Readjustments, reformations, compromises, departures from the past as
well as new beginnings became characteristics of the fourth century.
Christian Hellenism received its final form in the fourth and fifth
centuries.
Education and
educational values became the concern of the new era. The Three
Hierarchs played such a great role in the events and developments of
the fourth century that the faithful for several centuries contended as
to which one of the three was the most important. It was in the
eleventh century, however, that the Church proclaimed their equality
and set aside a special day of the year to commemorate all three. Ever
since, the Three Hierarchs have been the patron saints of learning and
educational values. But what was their educational ideal? And what were
the sources from which they derived their ideal?
No one of the
Three Fathers composed a philosophy of education or an educational
manual. Only Basil wrote a brief essay for young people. Chrysostom
delivered several sermons on various issues peripheral to education.
Nevertheless, all three have been proclaimed “Ecumenical teachers”.
Why?
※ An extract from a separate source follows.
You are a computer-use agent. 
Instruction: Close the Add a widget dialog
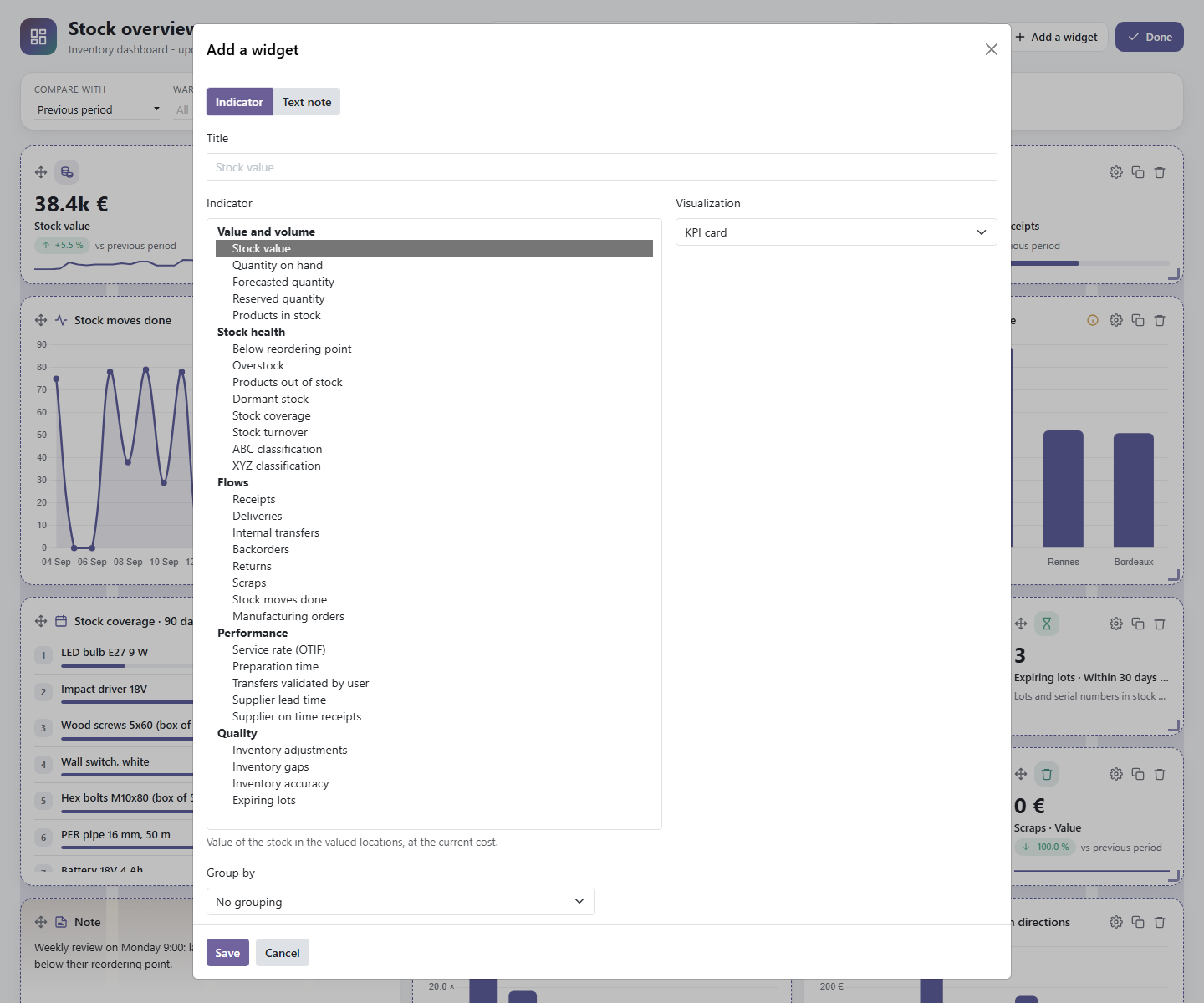pos(992,49)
They deserve this appellation because even though they wrote no
manuals, they wrote a great deal of educational value. Their
educational ideas are dispersed in their doctrinal, apologetic,
hermeneutical, and other writings. Indeed we could reconstruct some of
their educational ideals. Here we can provide only a brief summary of
their thought.
The educational ideal of the Three Hierarchs was the training of the human being into a cultivated person, whose ultimate
goal is the formation of a god-like ikon.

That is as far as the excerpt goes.